- [WORK TO COMPLETE] What lines in the data hold the string "chantuns"? Show them.
BEGIN
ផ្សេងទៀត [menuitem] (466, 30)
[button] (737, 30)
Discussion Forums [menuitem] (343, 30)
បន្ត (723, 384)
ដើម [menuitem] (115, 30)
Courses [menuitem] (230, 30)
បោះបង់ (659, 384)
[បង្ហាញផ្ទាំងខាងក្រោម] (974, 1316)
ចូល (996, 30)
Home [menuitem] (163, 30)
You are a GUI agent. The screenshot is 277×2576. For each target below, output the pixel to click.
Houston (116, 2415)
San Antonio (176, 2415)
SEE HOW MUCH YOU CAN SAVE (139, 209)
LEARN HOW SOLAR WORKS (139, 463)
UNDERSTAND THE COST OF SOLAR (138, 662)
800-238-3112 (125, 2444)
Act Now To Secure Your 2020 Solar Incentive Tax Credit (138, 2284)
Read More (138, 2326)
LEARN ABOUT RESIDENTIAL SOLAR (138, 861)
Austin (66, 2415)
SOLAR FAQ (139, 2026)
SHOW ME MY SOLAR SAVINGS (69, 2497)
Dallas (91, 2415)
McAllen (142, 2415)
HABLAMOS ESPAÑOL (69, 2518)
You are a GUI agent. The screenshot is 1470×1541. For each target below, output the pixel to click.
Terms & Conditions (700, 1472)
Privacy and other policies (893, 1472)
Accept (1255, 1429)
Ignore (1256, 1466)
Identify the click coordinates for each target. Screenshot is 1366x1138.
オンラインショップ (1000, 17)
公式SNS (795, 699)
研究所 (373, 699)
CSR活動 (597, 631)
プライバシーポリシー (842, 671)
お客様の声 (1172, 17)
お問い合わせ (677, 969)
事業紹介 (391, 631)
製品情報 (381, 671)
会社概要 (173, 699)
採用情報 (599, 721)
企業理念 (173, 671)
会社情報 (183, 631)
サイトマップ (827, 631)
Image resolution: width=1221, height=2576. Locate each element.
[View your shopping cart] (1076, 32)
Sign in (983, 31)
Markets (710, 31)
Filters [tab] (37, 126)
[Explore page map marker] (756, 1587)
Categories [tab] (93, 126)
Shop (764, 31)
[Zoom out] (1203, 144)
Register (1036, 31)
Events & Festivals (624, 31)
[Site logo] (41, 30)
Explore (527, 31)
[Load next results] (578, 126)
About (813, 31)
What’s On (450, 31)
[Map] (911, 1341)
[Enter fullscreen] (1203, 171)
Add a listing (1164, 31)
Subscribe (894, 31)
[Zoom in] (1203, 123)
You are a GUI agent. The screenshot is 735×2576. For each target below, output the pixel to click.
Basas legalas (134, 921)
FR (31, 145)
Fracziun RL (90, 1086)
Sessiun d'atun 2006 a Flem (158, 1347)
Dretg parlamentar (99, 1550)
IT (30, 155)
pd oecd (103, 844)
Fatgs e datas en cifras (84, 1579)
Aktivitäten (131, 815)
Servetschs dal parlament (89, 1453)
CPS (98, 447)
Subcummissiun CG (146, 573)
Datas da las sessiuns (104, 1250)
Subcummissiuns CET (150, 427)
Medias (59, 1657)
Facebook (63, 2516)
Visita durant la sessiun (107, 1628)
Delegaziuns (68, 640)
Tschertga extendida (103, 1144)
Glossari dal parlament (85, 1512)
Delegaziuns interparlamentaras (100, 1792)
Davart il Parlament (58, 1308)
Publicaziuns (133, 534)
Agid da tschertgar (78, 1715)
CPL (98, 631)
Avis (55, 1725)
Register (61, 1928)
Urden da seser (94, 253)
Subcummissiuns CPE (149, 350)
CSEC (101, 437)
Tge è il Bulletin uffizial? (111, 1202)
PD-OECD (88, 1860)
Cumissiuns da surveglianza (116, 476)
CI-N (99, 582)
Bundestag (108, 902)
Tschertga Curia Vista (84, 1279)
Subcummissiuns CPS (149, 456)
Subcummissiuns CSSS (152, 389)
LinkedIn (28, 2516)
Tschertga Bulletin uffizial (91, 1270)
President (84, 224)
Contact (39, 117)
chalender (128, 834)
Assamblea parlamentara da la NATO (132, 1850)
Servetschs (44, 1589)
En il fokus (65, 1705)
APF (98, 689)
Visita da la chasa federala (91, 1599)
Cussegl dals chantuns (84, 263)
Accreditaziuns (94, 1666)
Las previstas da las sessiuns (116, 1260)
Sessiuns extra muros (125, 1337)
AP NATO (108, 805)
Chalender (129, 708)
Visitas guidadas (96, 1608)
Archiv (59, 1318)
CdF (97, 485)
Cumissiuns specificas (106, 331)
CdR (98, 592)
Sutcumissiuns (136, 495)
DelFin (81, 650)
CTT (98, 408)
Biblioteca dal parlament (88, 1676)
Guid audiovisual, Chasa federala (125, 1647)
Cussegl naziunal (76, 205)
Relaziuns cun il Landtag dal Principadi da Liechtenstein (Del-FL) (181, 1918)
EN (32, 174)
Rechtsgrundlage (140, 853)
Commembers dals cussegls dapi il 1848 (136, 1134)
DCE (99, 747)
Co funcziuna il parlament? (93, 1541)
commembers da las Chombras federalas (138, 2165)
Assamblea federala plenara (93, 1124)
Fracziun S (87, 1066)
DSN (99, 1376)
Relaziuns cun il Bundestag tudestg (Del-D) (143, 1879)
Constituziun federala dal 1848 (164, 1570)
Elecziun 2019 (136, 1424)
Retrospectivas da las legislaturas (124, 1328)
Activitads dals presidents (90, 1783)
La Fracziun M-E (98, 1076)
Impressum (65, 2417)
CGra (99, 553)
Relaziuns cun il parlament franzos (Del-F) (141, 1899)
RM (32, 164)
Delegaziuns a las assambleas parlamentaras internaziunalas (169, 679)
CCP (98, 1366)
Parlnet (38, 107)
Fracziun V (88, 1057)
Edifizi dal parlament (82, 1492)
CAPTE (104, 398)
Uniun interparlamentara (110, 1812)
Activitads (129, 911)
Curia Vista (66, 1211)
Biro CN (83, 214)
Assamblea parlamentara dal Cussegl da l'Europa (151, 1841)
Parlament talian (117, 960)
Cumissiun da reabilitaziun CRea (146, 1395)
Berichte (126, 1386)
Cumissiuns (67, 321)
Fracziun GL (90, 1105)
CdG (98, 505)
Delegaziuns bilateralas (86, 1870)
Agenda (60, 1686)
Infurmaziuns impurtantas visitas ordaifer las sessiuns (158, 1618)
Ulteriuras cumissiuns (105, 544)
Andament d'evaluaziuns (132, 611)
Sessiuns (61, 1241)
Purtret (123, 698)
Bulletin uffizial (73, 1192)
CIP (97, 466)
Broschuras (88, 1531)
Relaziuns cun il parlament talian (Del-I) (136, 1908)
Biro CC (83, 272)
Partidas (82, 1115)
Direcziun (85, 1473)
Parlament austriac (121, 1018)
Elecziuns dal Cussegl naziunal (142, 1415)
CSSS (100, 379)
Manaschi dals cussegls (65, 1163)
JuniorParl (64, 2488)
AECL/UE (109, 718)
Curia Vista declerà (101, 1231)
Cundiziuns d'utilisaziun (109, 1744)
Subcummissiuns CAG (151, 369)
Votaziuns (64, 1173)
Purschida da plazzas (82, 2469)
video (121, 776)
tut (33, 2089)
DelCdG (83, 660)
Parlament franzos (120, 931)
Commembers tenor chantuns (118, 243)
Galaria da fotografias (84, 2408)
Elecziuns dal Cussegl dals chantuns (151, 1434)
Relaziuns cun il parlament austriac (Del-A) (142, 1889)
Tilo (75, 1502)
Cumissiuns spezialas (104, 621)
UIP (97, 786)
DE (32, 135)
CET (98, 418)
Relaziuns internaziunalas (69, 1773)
END
- [REPLY TO THE EXERCISE]
Cussegl dals chantuns (84, 263)
Commembers tenor chantuns (118, 243)
Elecziuns dal Cussegl dals chantuns (151, 1434)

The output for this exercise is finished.